(Stored data entries)

== Segment start ==

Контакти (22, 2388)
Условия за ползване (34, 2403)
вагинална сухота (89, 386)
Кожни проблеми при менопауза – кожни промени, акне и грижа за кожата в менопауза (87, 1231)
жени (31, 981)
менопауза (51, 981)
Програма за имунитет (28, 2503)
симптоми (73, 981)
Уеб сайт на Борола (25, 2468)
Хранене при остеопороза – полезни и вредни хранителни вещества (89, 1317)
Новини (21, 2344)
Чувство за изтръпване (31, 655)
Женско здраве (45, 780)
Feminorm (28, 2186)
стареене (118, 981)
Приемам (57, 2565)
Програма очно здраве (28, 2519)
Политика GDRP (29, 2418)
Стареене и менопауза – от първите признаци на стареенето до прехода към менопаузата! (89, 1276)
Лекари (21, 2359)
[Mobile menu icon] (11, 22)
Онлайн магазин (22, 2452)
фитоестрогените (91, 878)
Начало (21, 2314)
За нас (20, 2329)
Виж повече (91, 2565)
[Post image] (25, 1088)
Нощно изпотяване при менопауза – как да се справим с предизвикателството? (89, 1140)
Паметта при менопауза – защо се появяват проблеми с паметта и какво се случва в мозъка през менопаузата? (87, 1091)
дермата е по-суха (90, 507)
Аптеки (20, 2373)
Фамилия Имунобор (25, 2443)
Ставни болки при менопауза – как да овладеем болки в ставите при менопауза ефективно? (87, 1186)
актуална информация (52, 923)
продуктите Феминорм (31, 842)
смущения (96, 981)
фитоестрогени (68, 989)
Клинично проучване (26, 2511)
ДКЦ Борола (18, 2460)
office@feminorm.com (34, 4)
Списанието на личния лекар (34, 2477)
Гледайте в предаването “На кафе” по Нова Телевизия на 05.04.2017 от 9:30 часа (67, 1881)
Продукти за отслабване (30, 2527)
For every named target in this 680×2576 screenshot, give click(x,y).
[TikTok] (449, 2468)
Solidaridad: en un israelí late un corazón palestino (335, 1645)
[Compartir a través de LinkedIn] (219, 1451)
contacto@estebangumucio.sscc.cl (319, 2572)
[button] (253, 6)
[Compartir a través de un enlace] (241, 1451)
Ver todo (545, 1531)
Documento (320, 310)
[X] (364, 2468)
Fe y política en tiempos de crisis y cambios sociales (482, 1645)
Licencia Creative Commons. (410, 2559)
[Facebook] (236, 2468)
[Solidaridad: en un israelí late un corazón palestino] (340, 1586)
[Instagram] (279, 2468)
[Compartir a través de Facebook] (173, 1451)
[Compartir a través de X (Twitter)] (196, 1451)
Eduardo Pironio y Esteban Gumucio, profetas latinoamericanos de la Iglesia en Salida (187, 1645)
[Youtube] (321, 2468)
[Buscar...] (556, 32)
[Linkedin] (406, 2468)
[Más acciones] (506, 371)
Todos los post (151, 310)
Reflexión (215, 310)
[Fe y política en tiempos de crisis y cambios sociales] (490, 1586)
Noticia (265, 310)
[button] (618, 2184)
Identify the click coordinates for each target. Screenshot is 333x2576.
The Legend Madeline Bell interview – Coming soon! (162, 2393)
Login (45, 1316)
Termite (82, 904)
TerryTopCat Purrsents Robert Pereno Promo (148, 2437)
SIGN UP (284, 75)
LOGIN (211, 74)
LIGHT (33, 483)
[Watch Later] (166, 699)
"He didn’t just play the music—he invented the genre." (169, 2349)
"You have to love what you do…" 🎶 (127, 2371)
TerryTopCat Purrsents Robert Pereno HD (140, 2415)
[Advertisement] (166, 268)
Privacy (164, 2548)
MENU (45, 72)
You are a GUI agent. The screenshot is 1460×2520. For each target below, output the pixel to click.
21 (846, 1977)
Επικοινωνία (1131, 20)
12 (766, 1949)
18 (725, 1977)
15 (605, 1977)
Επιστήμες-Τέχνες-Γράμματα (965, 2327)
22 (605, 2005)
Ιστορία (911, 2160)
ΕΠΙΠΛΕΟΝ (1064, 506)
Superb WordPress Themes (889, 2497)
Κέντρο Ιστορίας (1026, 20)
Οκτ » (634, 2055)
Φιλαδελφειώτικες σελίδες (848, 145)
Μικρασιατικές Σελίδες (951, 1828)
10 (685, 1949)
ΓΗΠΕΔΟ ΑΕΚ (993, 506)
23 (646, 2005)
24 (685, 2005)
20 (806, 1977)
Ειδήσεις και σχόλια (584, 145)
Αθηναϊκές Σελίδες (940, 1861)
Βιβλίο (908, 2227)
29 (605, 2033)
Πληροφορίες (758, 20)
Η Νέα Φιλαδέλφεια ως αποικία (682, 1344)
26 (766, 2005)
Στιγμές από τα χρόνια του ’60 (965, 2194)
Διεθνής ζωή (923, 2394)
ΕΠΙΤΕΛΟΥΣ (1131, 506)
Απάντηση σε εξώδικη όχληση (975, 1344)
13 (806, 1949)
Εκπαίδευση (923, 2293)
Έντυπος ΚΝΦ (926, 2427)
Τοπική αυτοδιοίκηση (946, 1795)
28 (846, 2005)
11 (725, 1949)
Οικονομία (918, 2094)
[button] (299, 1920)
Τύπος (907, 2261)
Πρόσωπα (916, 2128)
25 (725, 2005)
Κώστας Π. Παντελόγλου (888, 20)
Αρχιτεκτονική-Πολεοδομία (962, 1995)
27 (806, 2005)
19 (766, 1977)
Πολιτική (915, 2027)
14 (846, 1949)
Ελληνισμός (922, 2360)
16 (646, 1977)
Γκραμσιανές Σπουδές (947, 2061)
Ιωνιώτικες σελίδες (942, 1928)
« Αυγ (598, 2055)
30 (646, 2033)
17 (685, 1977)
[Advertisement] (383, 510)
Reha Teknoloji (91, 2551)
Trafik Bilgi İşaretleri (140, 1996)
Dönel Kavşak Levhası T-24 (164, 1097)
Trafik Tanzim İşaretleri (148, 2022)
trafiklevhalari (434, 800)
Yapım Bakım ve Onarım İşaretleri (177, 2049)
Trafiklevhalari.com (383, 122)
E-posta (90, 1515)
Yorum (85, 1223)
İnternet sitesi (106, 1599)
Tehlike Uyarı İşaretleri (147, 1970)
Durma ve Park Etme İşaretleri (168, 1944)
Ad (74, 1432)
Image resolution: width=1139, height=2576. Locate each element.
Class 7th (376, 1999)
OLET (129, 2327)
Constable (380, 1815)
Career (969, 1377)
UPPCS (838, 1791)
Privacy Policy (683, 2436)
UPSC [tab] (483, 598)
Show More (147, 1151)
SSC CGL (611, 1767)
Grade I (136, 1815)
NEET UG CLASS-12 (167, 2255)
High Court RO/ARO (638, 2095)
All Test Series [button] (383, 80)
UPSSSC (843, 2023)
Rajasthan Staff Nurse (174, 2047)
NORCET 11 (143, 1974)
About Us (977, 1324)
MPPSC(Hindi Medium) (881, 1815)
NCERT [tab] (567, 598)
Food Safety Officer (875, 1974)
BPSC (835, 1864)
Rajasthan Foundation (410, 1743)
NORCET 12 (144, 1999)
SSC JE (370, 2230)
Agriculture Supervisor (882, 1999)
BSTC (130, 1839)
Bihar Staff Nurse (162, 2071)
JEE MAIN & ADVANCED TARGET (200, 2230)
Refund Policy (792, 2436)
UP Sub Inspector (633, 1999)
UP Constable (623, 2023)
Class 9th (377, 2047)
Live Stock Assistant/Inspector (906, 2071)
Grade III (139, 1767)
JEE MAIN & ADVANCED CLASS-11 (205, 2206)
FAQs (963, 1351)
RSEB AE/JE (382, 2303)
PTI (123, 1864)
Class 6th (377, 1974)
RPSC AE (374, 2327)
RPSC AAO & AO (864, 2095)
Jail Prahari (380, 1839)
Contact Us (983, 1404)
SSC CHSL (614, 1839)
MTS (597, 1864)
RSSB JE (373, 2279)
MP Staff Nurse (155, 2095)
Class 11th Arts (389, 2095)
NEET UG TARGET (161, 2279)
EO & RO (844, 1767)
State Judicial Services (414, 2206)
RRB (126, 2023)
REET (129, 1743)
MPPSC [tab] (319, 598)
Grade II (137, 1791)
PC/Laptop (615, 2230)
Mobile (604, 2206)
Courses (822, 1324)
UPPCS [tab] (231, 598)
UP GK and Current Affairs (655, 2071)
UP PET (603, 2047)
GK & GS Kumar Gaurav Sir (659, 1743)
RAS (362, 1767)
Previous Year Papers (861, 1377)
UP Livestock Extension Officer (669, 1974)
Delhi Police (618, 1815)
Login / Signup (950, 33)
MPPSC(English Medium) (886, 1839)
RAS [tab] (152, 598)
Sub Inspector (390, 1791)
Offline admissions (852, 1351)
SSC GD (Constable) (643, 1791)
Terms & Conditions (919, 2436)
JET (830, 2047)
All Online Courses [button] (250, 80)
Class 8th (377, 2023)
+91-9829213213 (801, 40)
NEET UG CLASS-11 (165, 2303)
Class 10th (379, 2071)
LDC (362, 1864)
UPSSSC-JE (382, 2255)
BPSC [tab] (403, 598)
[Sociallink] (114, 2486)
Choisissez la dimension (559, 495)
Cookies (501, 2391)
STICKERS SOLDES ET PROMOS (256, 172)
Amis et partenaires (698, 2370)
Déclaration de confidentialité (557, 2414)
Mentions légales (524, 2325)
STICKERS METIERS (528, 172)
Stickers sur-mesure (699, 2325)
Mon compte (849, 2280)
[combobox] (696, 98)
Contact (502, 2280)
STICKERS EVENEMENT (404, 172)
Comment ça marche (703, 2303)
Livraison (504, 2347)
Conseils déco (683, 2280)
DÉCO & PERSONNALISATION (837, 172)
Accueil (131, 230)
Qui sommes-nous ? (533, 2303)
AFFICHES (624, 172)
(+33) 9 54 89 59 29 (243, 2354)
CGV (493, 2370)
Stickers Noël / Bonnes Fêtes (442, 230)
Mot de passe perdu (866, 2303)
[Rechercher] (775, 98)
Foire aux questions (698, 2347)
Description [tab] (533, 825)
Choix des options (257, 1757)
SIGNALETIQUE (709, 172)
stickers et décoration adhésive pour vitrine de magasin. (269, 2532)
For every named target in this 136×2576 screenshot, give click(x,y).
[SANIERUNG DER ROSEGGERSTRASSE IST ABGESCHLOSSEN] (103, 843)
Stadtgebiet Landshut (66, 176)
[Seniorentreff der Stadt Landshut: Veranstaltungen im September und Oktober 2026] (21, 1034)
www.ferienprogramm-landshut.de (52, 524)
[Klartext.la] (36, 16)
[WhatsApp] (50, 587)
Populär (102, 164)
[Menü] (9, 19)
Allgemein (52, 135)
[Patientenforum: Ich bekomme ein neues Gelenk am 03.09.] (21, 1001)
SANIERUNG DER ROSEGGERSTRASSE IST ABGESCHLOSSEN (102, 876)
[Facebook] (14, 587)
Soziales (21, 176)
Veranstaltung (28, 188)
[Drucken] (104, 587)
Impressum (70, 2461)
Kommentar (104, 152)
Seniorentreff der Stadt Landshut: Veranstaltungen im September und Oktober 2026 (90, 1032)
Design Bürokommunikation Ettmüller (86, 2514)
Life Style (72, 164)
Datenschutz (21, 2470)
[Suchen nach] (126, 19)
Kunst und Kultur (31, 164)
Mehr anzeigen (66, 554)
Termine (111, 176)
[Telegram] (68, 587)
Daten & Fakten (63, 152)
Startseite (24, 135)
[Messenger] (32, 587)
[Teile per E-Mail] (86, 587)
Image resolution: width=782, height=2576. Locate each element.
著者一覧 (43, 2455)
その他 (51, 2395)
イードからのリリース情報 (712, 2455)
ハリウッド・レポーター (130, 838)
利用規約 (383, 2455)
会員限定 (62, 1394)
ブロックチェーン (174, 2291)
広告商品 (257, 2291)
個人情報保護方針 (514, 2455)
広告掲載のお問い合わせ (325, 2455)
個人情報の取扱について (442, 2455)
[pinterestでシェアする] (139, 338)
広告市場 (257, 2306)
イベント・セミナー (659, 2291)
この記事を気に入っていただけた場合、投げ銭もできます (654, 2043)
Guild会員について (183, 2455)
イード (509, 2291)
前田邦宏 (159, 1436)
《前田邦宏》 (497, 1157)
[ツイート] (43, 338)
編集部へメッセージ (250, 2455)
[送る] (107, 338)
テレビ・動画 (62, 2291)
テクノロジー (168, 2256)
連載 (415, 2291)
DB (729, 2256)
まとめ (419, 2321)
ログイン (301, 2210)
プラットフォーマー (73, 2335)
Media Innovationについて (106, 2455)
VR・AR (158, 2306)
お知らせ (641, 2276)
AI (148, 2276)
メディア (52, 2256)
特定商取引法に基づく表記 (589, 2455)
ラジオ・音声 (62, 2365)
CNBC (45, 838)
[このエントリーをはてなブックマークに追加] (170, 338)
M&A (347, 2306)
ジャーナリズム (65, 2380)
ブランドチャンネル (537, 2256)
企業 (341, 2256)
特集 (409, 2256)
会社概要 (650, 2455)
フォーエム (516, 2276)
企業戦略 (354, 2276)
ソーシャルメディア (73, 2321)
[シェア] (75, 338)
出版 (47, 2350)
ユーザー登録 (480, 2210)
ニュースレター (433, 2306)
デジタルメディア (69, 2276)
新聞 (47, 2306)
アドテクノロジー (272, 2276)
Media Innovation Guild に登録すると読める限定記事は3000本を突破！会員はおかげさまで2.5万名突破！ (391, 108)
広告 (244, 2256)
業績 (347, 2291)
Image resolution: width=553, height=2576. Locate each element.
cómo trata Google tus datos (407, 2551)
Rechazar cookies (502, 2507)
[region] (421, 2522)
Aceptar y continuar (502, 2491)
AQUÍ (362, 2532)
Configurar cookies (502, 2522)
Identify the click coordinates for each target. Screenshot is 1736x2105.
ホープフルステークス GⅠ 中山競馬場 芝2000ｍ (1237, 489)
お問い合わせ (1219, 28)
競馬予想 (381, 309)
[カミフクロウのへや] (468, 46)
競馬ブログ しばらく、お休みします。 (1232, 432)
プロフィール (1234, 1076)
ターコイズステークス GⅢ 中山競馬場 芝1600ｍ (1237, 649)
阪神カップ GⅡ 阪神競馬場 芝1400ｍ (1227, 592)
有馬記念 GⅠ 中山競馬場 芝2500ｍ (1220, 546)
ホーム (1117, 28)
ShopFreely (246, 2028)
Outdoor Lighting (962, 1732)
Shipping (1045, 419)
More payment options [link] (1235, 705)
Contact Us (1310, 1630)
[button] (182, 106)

== Segment end ==

From the line with "会員限定 (62, 1394)" through the final line of the records, return each line exactly. Leave out the rest.

(PROBLEM SOLUTION)
会員限定 (62, 1394)
ブロックチェーン (174, 2291)
広告商品 (257, 2291)
個人情報保護方針 (514, 2455)
広告掲載のお問い合わせ (325, 2455)
個人情報の取扱について (442, 2455)
[pinterestでシェアする] (139, 338)
広告市場 (257, 2306)
イベント・セミナー (659, 2291)
この記事を気に入っていただけた場合、投げ銭もできます (654, 2043)
Guild会員について (183, 2455)
イード (509, 2291)
前田邦宏 (159, 1436)
《前田邦宏》 (497, 1157)
[ツイート] (43, 338)
編集部へメッセージ (250, 2455)
[送る] (107, 338)
テレビ・動画 (62, 2291)
テクノロジー (168, 2256)
連載 (415, 2291)
DB (729, 2256)
まとめ (419, 2321)
ログイン (301, 2210)
プラットフォーマー (73, 2335)
Media Innovationについて (106, 2455)
VR・AR (158, 2306)
お知らせ (641, 2276)
AI (148, 2276)
メディア (52, 2256)
特定商取引法に基づく表記 (589, 2455)
ラジオ・音声 (62, 2365)
CNBC (45, 838)
[このエントリーをはてなブックマークに追加] (170, 338)
M&A (347, 2306)
ジャーナリズム (65, 2380)
ブランドチャンネル (537, 2256)
企業 (341, 2256)
特集 (409, 2256)
会社概要 (650, 2455)
フォーエム (516, 2276)
企業戦略 (354, 2276)
ソーシャルメディア (73, 2321)
[シェア] (75, 338)
出版 (47, 2350)
ユーザー登録 (480, 2210)
ニュースレター (433, 2306)
デジタルメディア (69, 2276)
新聞 (47, 2306)
アドテクノロジー (272, 2276)
Media Innovation Guild に登録すると読める限定記事は3000本を突破！会員はおかげさまで2.5万名突破！ (391, 108)
広告 (244, 2256)
業績 (347, 2291)
Image resolution: width=553, height=2576. Locate each element.
cómo trata Google tus datos (407, 2551)
Rechazar cookies (502, 2507)
[region] (421, 2522)
Aceptar y continuar (502, 2491)
AQUÍ (362, 2532)
Configurar cookies (502, 2522)
Identify the click coordinates for each target. Screenshot is 1736x2105.
ホープフルステークス GⅠ 中山競馬場 芝2000ｍ (1237, 489)
お問い合わせ (1219, 28)
競馬予想 (381, 309)
[カミフクロウのへや] (468, 46)
競馬ブログ しばらく、お休みします。 (1232, 432)
プロフィール (1234, 1076)
ターコイズステークス GⅢ 中山競馬場 芝1600ｍ (1237, 649)
阪神カップ GⅡ 阪神競馬場 芝1400ｍ (1227, 592)
有馬記念 GⅠ 中山競馬場 芝2500ｍ (1220, 546)
ホーム (1117, 28)
ShopFreely (246, 2028)
Outdoor Lighting (962, 1732)
Shipping (1045, 419)
More payment options [link] (1235, 705)
Contact Us (1310, 1630)
[button] (182, 106)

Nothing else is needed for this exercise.